The legislation could provide a framework for other countries to deal with the dominant position of the platforms.

The Australian Parliament on Thursday passed landmark law requiring global tech giants to pay for news content shared on their platforms. This is being closely monitored worldwide.

The bill was passed after a recent deal that watered down binding rules that Facebook and Google had violently opposed, and that led Facebook last week to remove all messages from its Australian platform.

“The Code will ensure that media companies receive fair compensation for the content they generate, which will help uphold public interest journalism in Australia,” said Treasurer Josh Frydenberg and Communications Minister Paul Fletcher in a joint statement. The rules will be reviewed after a year.

Google is now paying for news content that appears on its Showcase product, and Facebook is expected to pay vendors that appear on its news product, which is slated to launch in Australia later this year.

Regulators had accused the companies that dominate online advertising of withdrawing money from traditional news organizations while using their content for free.

Developed after in-depth analysis by the Australian antitrust authorities and after nearly three years of public consultation, the law could give encouragement to countries like the UK and Canada that are planning similar laws.

Large technology companies had spoken out violently against the legislation and feared that it would jeopardize their business models.

Specifically, the companies rejected rules that made negotiations with media companies mandatory and gave an independent Australian arbitrator the right to issue a cash settlement.

That prospect has been dramatically reduced by the last minute changes.

“Importantly, the code encourages parties to negotiate outside of the code, and the government welcomes progress from Google and, more recently, Facebook in reaching commercial agreements with Australian news media companies,” said Frydenberg.

Changed landscape

Google also wanted to avoid creating a precedent where platforms should pay everyone for links, which could cause the flagship search engine to stop working.
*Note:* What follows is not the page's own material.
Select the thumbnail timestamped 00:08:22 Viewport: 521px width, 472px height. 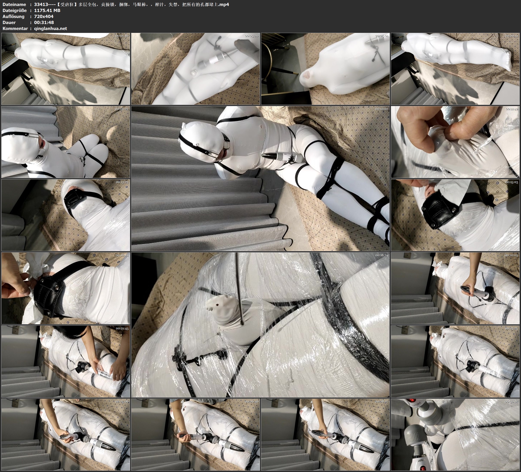(x=66, y=142)
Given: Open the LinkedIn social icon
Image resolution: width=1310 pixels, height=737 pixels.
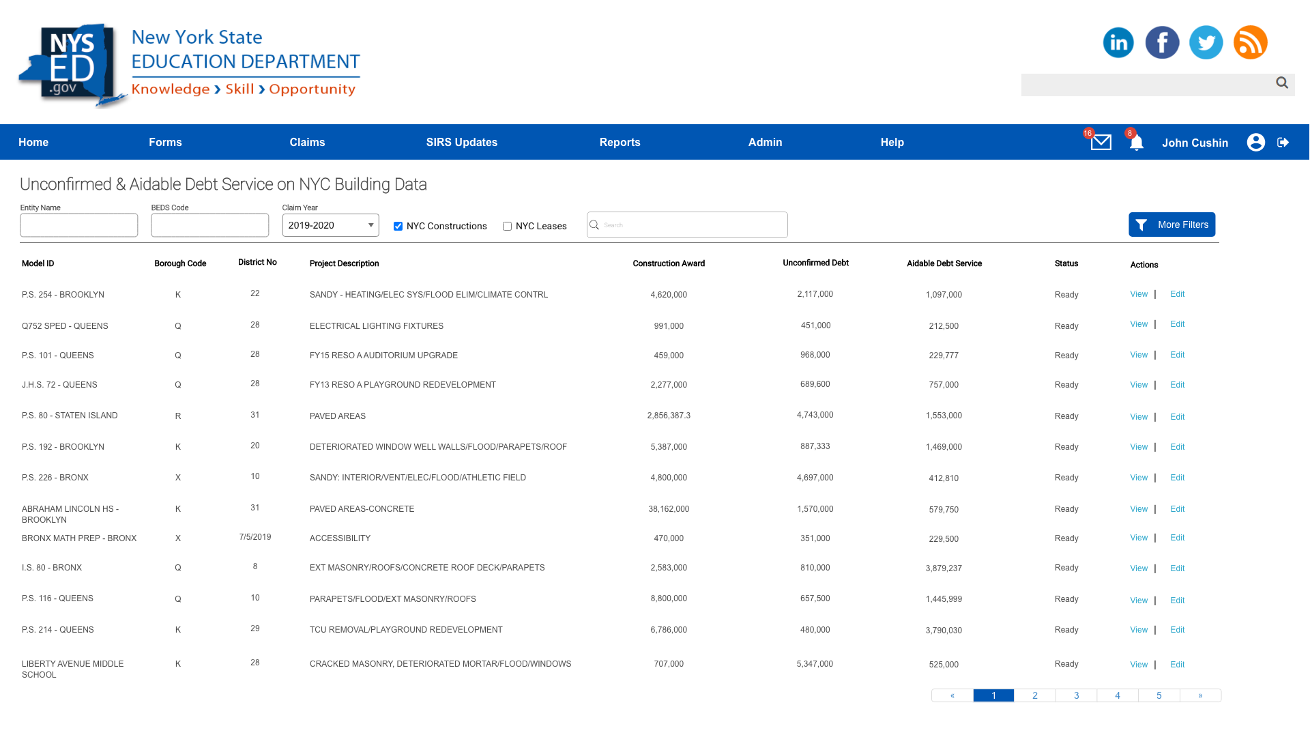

Facebook originally claimed that it wasn’t worth paying for news and that publishers voluntarily shared content on the platform.

The two companies now have another two months to reach further agreements with news organizations and avoid binding arbitration proceedings.

Google has already closed multi-million dollar deals with local media companies, including the two largest: Rupert Murdochs News Corp and Nine Entertainment.

Facebook, which posted net profits of $ 29 billion last year, announced its first planned deal with an Australian media company, Seven West, on Tuesday.

Facebook and Google have each announced that they will each invest around $ 1 billion in news around the world over the next three years.

Law critics say it penalizes innovative companies and is a money robbery by politically connected traditional media, notably News Corp, which dominates the industry in Australia and the UK and operates Fox News in the US.

Nick Clegg, Facebook’s head of global affairs and former UK deputy prime minister, said Thursday the original bill forced Facebook to “pay potentially unlimited amounts of money to multinational media conglomerates through arbitration,” deliberately describing the relationship between publishers and Facebook not correct “.

In Australia alone, thousands of journalist jobs and dozens of news outlets have been lost in the past 10 years as advertising revenue went digital.